Health is well advanced in establishing guidance and training to equip its officers with the skills and knowledge needed to effectively administer funding agreements. Health is working to strengthen its approaches, with the development of an information system to support day-to-day agreement administration. This system will complement existing contract registers that Health uses to monitor agreement activity and to inform internal/external reporting. Aspects of Health's day-to-day administration of primary care agreements, such as payments, are also generally consistent with agreement requirements.
Notwithstanding, there are aspects of primary care agreement administration that require strengthening in order for Health to demonstrate that it ‘gets what it pays for' and to improve the efficiency of administration.
At present, the specification of performance expectations in primary care funding agreements is insufficient, with limited use of clearly expressed and appropriate activity plans and/or standards/targets against which performance can be objectively assessed. There are also weaknesses in the documentation of decisions, particularly relating to the assessment of reports, which affect Health's capacity to demonstrate effective performance management.
The absence of a programme management information system, problems surrounding the management and use of contract registers, and unclear arrangements for the sharing of agreement administration between PCD and State and Territory Offices (STOs) have also led to less efficient administration.
The ANAO made three recommendations to improve Health's administration of primary care funding.
The Department is supportive of the audit and its findings, and agrees with the recommendations, noting that they apply specifically to aspects of the administration of primary care funding, and not to the operations of the Department as a whole. The Department has a number of initiatives in hand to improve the administration of primary care funding agreements in response to the ANAO recommendations.
Health also provided a response to each of the recommendations. These appear immediately following each recommendation in the body of the report.
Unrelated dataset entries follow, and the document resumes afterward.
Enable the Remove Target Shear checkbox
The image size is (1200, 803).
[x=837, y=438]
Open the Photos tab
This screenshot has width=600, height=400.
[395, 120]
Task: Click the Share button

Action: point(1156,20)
1 Department of Health and Ageing, 2005, General Practice in Australia: 2004, Canberra, p.4, viewed 1 March 2006, http://www.health.gov.au/internet/wcms/publishing.nsf/Content/pcd-publications-gpinoz2004>.
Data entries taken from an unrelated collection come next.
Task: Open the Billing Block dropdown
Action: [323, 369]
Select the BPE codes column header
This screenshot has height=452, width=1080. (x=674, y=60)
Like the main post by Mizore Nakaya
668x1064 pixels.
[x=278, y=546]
2 Administered items are those assets, liabilities, revenues and expenses controlled by the Government and managed or overseen by agencies or authorities on behalf of government.
3 Departmental items are those assets, liabilities, revenues and expenses controlled by agencies or authorities and used in producing their outputs.
4 Health has defined funding as ‘…the process whereby the Department allocates money to support the achievement of health and ageing objectives within the community (i.e. the Department is not the primary beneficiary).' According to the Department, a funding agreement differs from a contract for a service/consultancy as funding encompasses the performance of ‘specified activities for a set price', whereas a contract for a service/consultancy is defined as ‘getting the best price for an activity.'
5 The total value of administered agreements ($895 million) is greater than the annual Outcome 4 appropriation ($816.9 million) as many agreements span several years. It should also be noted that the annual appropriation is not used exclusively for funding programmes. A proportion of the appropriation is used for the contracting of goods/services/advice, as well as alternative financing of primary care, such as incentive payments to GPs through Medicare.